§ **Text**
--- START ---
Mexican officials on Thursday downplayed the country’s rate of coronavirus infections and deaths among medical personnel, appearing to dispute reports this week that Mexico had the highest rate in the world.
The Health Department said 1,410 doctors, nurses and other hospital employees had died from COVID-19, while a total of 104,590 medical workers had tested positive for the coronavirus.
Infections among among health care personnel represented about 17% of Mexico’s total 616,900 coronavirus cases, though such workers account for only about 1% of the population. Deaths in the sector were only about 2% of Mexico’s total deaths, and the government said the fact that health care workers died less frequently than other severe cases showed they weren’t particularly hard hit by the pandemic.
The argument appeared to ignore that health care workers are younger in general than other severe cases — almost half of those severely ill from COVID-19 are above retirement age — and that they presumably have better medical knowledge and access to care which tend to improve their chances of survival.
Only people with severe symptoms are tested in Mexico — 99% of Mexicans have never had a coronavirus test, leading most observers to conclude that the country’s infections are vastly under counted.
--- END ---
(Stored data)
--- START ---
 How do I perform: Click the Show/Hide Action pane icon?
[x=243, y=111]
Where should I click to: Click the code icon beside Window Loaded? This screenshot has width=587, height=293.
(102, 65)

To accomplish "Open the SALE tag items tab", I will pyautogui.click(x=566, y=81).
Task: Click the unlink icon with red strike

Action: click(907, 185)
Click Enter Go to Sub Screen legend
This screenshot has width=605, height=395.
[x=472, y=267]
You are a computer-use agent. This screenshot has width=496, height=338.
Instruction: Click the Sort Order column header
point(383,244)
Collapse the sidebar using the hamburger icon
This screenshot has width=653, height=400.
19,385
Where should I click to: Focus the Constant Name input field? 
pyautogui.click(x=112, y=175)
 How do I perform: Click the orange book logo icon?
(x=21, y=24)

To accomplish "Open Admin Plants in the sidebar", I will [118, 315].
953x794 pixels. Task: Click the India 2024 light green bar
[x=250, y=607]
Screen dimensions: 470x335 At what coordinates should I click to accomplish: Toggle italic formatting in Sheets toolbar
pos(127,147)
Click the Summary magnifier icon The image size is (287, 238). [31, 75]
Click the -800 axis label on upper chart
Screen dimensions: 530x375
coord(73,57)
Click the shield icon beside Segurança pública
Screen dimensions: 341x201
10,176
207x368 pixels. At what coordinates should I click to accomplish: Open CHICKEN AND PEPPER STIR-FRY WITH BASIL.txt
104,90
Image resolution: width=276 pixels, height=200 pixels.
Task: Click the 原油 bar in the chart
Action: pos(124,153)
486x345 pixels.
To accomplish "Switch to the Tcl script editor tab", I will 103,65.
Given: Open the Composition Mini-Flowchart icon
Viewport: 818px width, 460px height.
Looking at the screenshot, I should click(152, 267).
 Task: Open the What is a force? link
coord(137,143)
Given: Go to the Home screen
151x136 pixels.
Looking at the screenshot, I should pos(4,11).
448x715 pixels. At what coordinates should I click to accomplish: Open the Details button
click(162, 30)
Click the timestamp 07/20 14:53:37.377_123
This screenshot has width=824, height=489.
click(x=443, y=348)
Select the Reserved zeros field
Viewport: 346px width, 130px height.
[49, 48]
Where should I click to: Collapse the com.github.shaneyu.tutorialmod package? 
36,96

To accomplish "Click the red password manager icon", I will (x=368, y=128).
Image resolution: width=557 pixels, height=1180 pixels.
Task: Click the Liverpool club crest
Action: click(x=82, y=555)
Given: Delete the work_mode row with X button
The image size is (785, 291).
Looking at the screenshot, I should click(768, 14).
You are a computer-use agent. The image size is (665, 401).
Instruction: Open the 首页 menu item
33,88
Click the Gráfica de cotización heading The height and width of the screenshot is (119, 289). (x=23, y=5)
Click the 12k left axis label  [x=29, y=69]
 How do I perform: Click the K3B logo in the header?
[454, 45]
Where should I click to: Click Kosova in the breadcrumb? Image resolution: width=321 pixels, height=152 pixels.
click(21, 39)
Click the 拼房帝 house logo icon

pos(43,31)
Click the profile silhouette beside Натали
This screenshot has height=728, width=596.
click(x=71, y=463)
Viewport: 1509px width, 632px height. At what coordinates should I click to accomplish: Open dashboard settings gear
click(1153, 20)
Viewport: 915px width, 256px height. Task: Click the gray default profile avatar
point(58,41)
--- END ---
§ **Work instruction 1**
List every percentage given in the article about COVID-19 among Mexico's medical workers, in the order they appear.
§ **Work instruction 2**
Reproduce everything in the article about Mexico's medical workers from "The argument appeared" down to "vastly under counted.".
§ **Work instruction 3**
Continue the article about COVID-19 among Mexico's medical workers from where it stops.
The stored data comes from a different source than the article.

§ **Task answer 1**
17%, 1%, 2%, 99%

§ **Task answer 2**
The argument appeared to ignore that health care workers are younger in general than other severe cases — almost half of those severely ill from COVID-19 are above retirement age — and that they presumably have better medical knowledge and access to care which tend to improve their chances of survival.
Only people with severe symptoms are tested in Mexico — 99% of Mexicans have never had a coronavirus test, leading most observers to conclude that the country’s infections are vastly under counted.

§ **Task answer 3**
The government acknowledged that only about 283,000 medical workers had gotten tests so far, probably equivalent to one-third or one-fourth of the country’s health care employees, depending on how that is defined. There are about 650,000 government health care workers in Mexico and nearly that many in the private health care sector.
The Health Department said as many as 12.3% of front-line medical personnel caring for COVID-19 patients got infected, compared to a confirmed infection rate of only about 0.5% for the population as a whole.
Officials sought to deflect criticism that medical workers have not had adequate protective gear by saying workers who took leaves from government hospitals during the pandemic were infected at only slightly lower rates than those who remained on duty. However, many of those on leave had outside jobs, probably at other health care facilities, and many took leaves because their age or underlying health conditions made them more vulnerable to developing severe COVID-19 symptoms if infected.
Health professionals have staged protests over a lack of adequate personal protective equipment, and early in the pandemic there were at least two confirmed outbreaks at hospitals that sickened dozens of health care professionals.
The government has claimed since March that hospital workers have had all the protective gear they need, but on several occasions hospital employees have blocked streets in Mexico City displaying what they said was ill-fitting, insufficient or substandard gear.
In a report Wednesday, Amnesty International said Mexico leads the world in coronavirus deaths among its health care workers, surpassing the United States at 1,077, the United Kingdom at 649, and Brazil at 634. It said nurses accounted for 42% of those infected, doctors made up 27% and other hospital employees such as technicians, aides and maintenance and cleaning staff were 31%.
Death statistics vary, depending on who each country classifies as a health care worker, how deaths are considered confirmed, and how they are reported.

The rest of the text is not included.